From that once extremely rare and catastrophic act of violent reappropriation of 'property’ (is this because women were seen as property?) the term rape, far from being 'decriminalised' (as ex-Victims Commissioner Dame Vera Baird incessantly put it), has actually been democratised into including marital, statutory, acquaintance, date, friend, stranger and digital into its dizzying spectrum of contested consent situations. Proven 'Enthusiastic Consent', imported from North American academies, is being talked about being introduced as a necessary factor in another wheeze to get the conviction numbers up.
8 out of 10 complaints involve parties known to each other. There are three categories before becoming boring old sexual assault, but ex-Father of the House Kenneth Clarke MP was unpersonned for a while after a pile-on on Twitter for suggesting that not all alleged rapes might be as serious as each other (Germaine Greer agreed with him).
Even the term 'rapist' is problematic, as this implies a repeat pattern of deliberate behaviour. But, by and large the alleged rapes reported involving premiership football players (for example) are post-club alcohol-based misunderstandings and misadventures.
There is an instinct to assume that if someone gets convicted they surely 'did it', but the bar has been set lower and lower as pressure groups such as Rape Crisis successfully and tirelessly lobby for wider and wider expansion of the law.
This began with New Labour's massive expansion of sex laws in 2003, adding one new law for every day they were in office, and as the radical gender activists (of both sexes) became heads of media, justice and academia, they tightened the screws on the language we are required to increasingly use.
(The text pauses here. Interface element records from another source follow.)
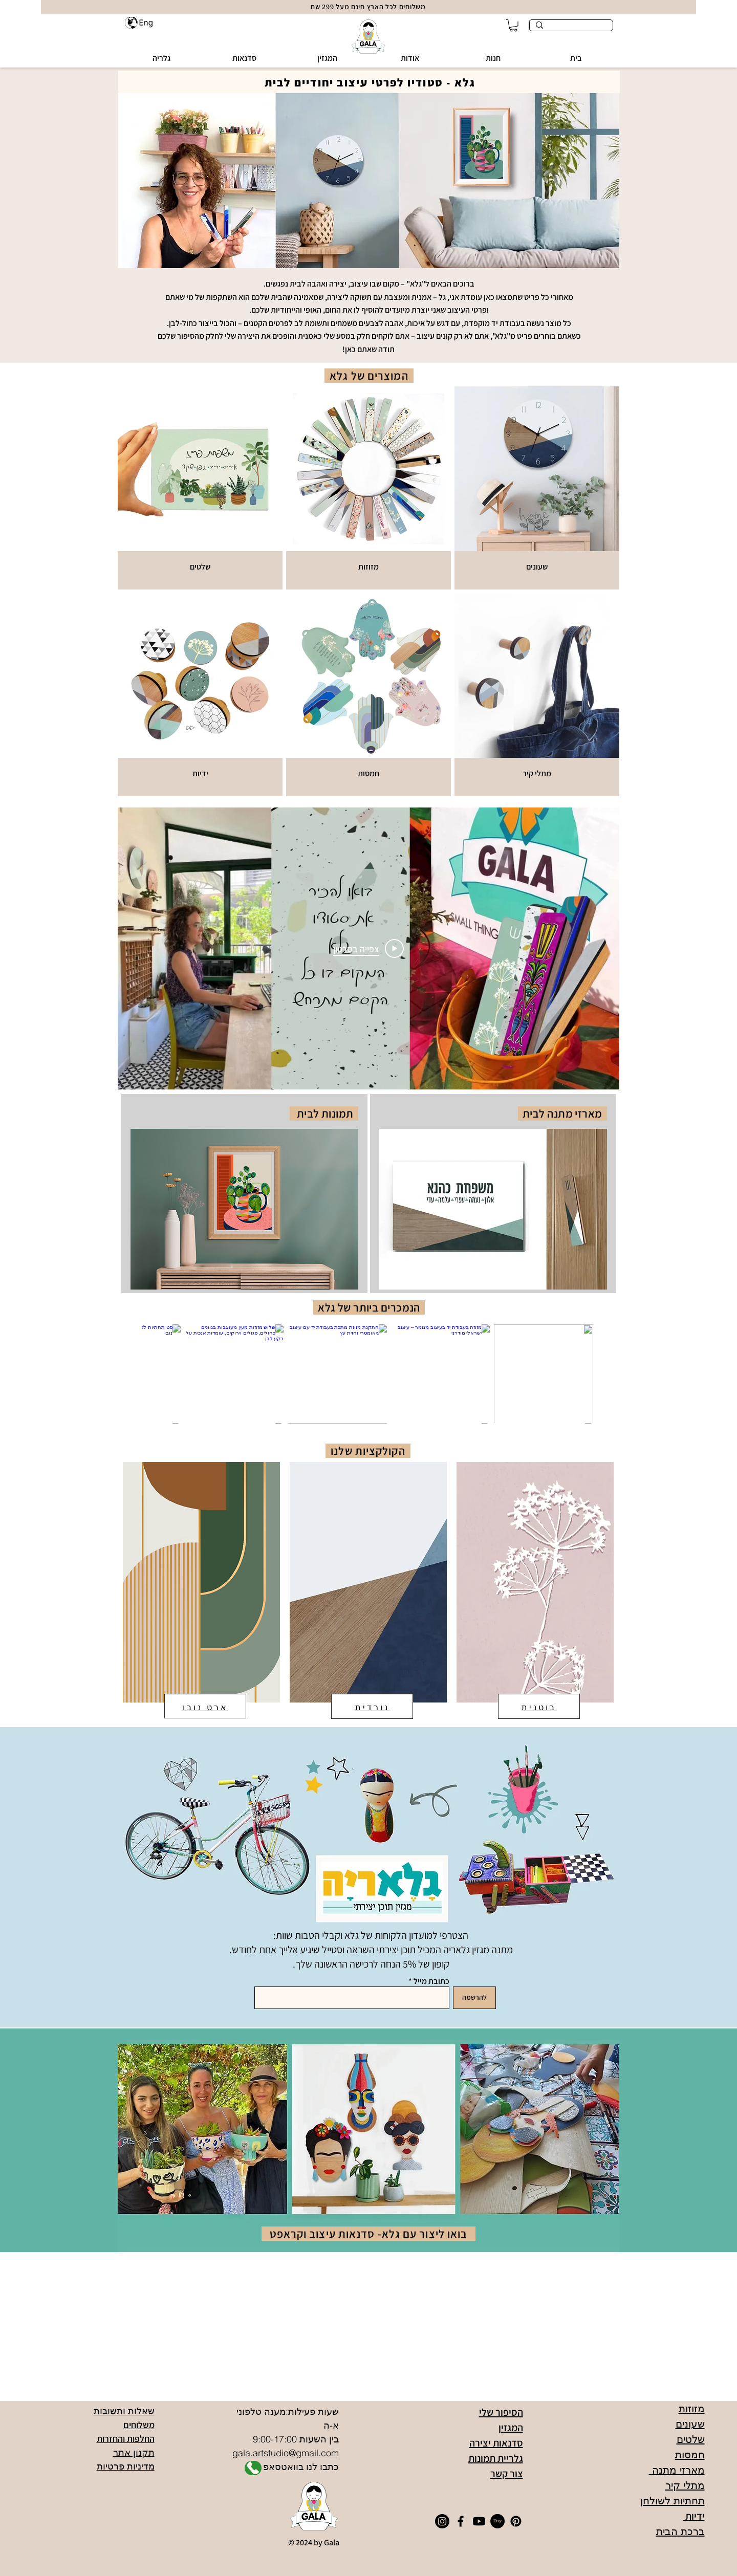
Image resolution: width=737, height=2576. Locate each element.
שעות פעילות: (312, 2411)
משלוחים (139, 2425)
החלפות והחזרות (126, 2438)
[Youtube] (479, 2521)
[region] (244, 1193)
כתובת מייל (431, 1981)
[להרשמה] (474, 1997)
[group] (368, 1374)
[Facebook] (460, 2521)
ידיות (694, 2516)
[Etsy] (497, 2521)
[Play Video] (368, 948)
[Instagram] (442, 2521)
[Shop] (253, 2468)
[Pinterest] (516, 2521)
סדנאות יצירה (496, 2443)
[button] (492, 58)
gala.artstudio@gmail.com (285, 2453)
Now, the industrialisation of the term 'rape' ensures that the attempts of new Directors of Public Prosecutions at the Crown Prosecution Service to return the tsunami of media-inflamed reports to something like a pre-2016 norm are themselves demonised by the new academic activists.
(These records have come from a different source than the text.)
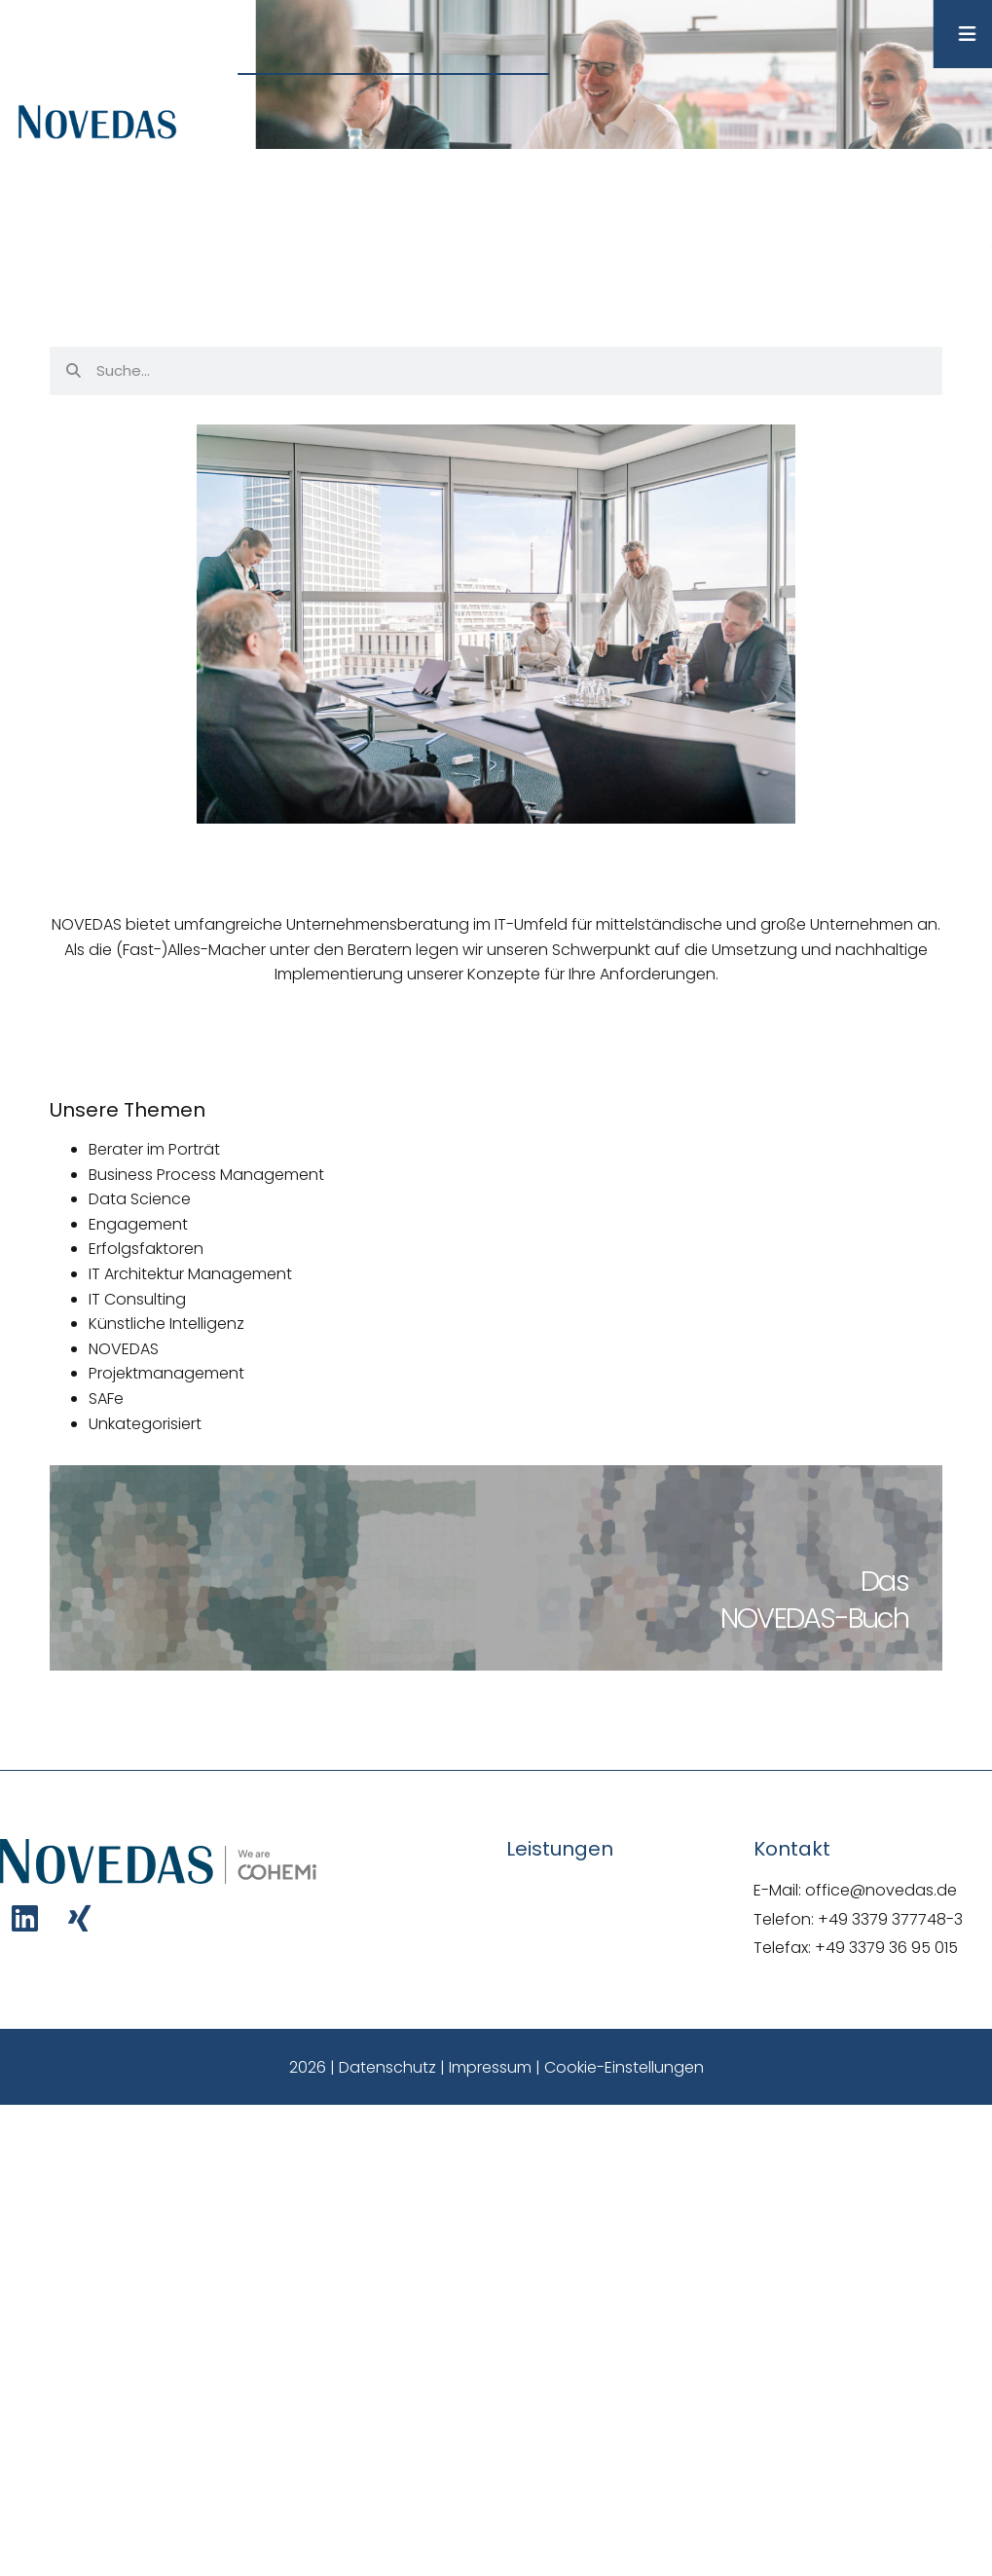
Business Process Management (206, 1174)
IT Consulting (137, 1299)
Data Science (140, 1199)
This for what used to be seen as the perpetrators of a very serious crime, but who have become known as the new car stereo thieves or weed dealers of the prison estate, with one-fifth of prisoners being people convicted of a sexual offence (pcoso). Those, thus, imprisoned don't generally have co-morbid criminal behaviours; prison is a very strange place for them to be, totally disorientating, and of course depressing.
This mass media democratisation of the word rape has led to a hyper-vigilance amongst the population over a term that was very rarely uttered before the 1980s, in the way that the term 'seksualforbryder' is forbidden in Norway, being as it is on a par with the N-word in English in terms of the unsayable.
So the meaning has changed, expanded, and common sense is trying to return the meaning of the word to a more specialised place, reserved for very serious, planned, violent attacks: the unacceptable, not every regretted one-night stand every time there's a hot story in the media.